The origination of “boyfriend” pieces of clothing came from the mindset of wearing whatever you feel like wearing. Clothing became analyzed for function and appeal on an artistic scale that didn’t surround showing off the feminine aspects of a woman’s body. Still, the “boyfriend” trend moved from actual men’s closets to calculated designing, altering cuts for a woman’s body. Wearing a men’s blazer instead of a boyfriend jacket, for instance, is just more genuine.

Cut of a Men’s Blazer

The requirements for a good fit in a men’s blazer mainly focus on the close fit of the arm and chest areas. To start, the shoulder region needs to be tailored for full arm movement without an overdose of material; the widest points of the blazer’s shoulders should not stick out more than a half-inch of the man’s shoulders. The blazer’s sleeves, meanwhile, are intended to show off roughly half an inch of a man’s dress shirt cuff, so should fall at the wrist bone. As for a snug but breathable fit in the torso, you have both English style blazers which traditionally button starting at the upper chest and the American style, which starts around mid-torso. Either way, chances are that putting a men’s blazer on a woman would most likely mean misfitting in the shoulder, arm length and breast region.

Cut of a Boyfriend Jacket

A boyfriend jacket or blazer was designed with a woman’s frame in mind. You could even argue that the boyfriend blazer, while still playing the role of the over-sized outwear piece for women, takes the components of men’s American, English and Italian style blazers that best flatter femininity. For one, Italian men’s blazers are generally made with lightweight materials so that they fall with the wearer’s shape. But even if made with heavier fabric, a boyfriend jacket would still be tailored to slope in the shoulders and tuck in around the waistline — like the English men’s blazer. Lastly, the buttoning would most likely start lower on the frame — like the American men’s blazer — to allow room for the female bosom.

Theory of Androgyny

Androgynous characteristics in the metropolitan culture went from signifying you had no “real” role in society to being a positive sign of independence. In its earlier stages, androgynous dressing for women addressed that conforming to the norm — when it came to more trivial things like how to dress yourself — was not entirely necessary. When it finally evolved to be a chic thing to do, inspired designers made profit of enhancing what women wanted to wear into something that would better suit them, physically. But the philosophy behind wearing the opposite sex’s clothes implies that you legitimately select an article of clothing meant for that opposite sex. For this reason, you can actually wear a men’s blazer in place of a boyfriend’s jacket.

Wearing a Men’s Blazer

The consequential frumpiness of a men’s blazer can be altered by the silhouettes of the rest of your ensemble. You may not be able to wear an actual men’s blazer with trousers, as the pairing would make the whole outfit too over-sized, unlike with a boyfriend jacket.

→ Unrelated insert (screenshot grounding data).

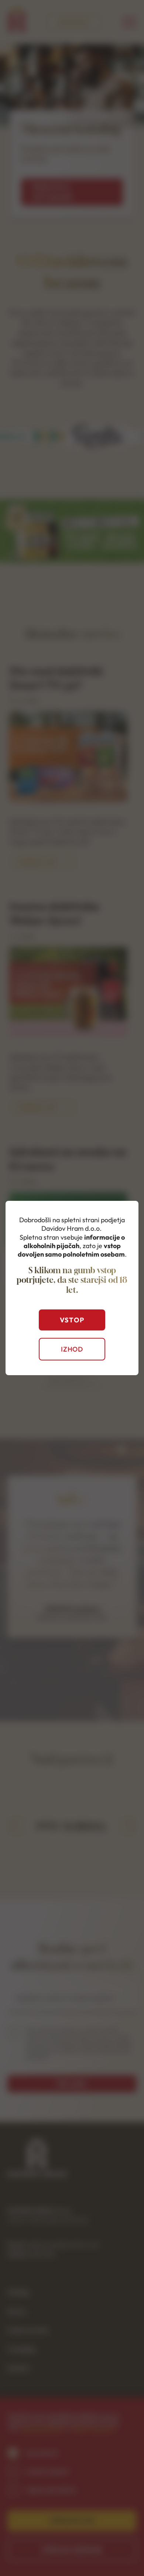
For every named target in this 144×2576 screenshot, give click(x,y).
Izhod (72, 1349)
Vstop (72, 1320)
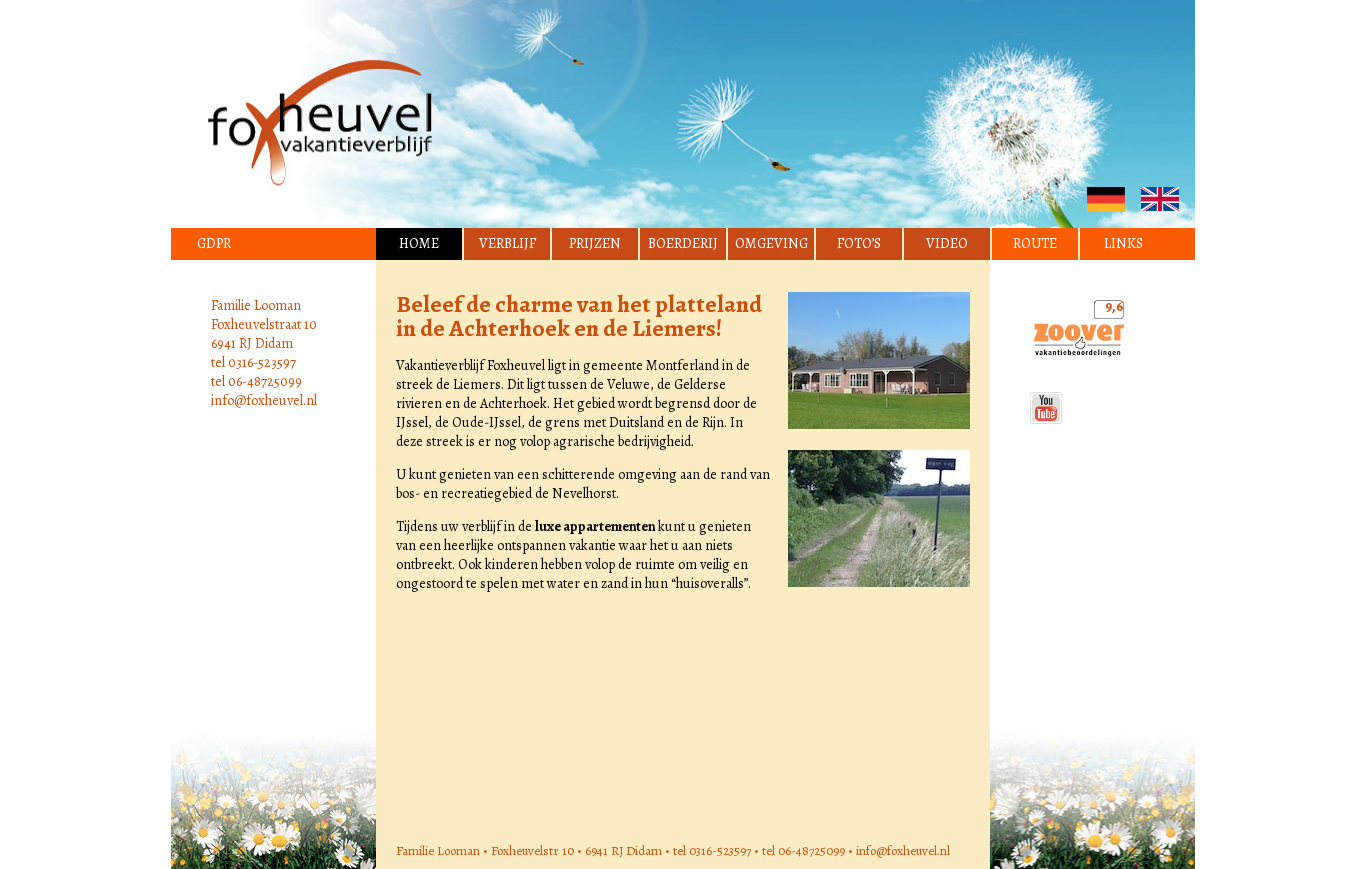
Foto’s (859, 243)
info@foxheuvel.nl (264, 400)
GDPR (214, 243)
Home (419, 243)
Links (1123, 243)
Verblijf (507, 243)
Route (1035, 243)
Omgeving (771, 243)
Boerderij (683, 243)
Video (947, 243)
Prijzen (595, 243)
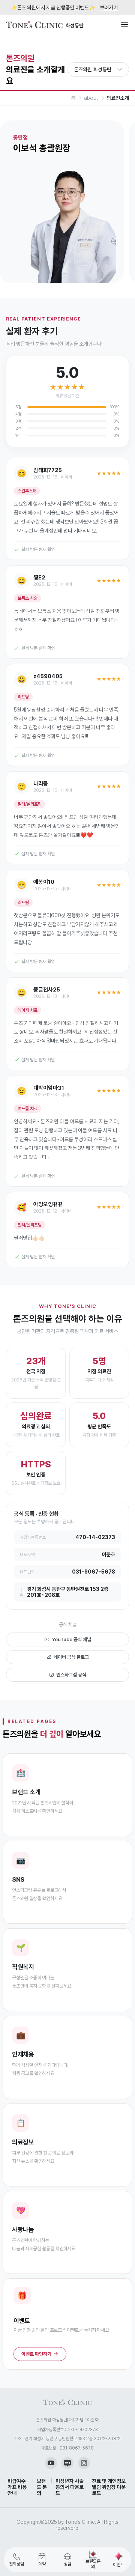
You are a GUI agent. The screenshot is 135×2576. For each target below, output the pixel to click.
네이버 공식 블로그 (71, 1657)
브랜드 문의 (42, 2487)
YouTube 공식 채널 (71, 1639)
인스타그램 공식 (71, 1675)
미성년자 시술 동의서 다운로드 (70, 2487)
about (91, 98)
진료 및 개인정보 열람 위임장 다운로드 (109, 2487)
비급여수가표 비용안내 (17, 2487)
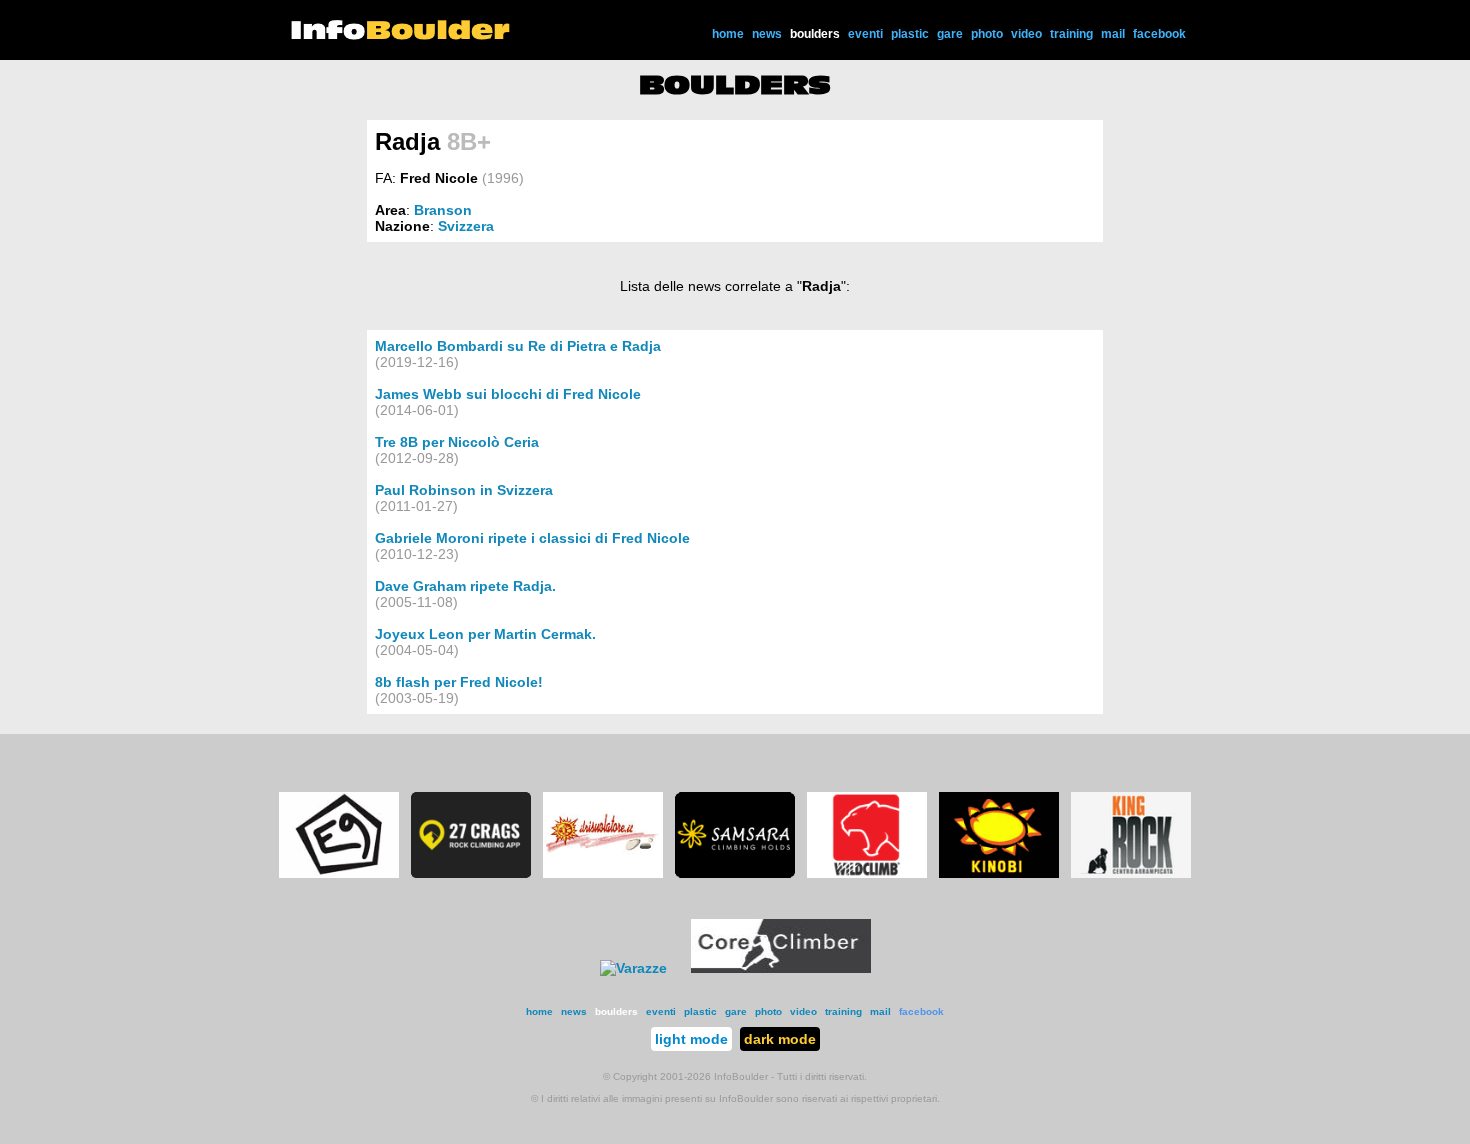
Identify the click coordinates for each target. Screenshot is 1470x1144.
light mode (691, 1039)
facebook (1159, 34)
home (728, 34)
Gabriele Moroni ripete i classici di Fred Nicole (532, 538)
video (1026, 34)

But you could wear it with either a very structured dress or a dress made of very fluid material, such as modal or chiffon. These two suggested silhouettes may contrast each other, in that one creates form-fittingness and the other creates great movement; but both would show off the womanly vibes that an actual men’s blazer could not. The unshapely nature of a man’s blazer on a woman, in fact, is the reason why many women either scrunch up the sleeves or pop overly-large lapels. All you have to do is style it according to what looks good on you.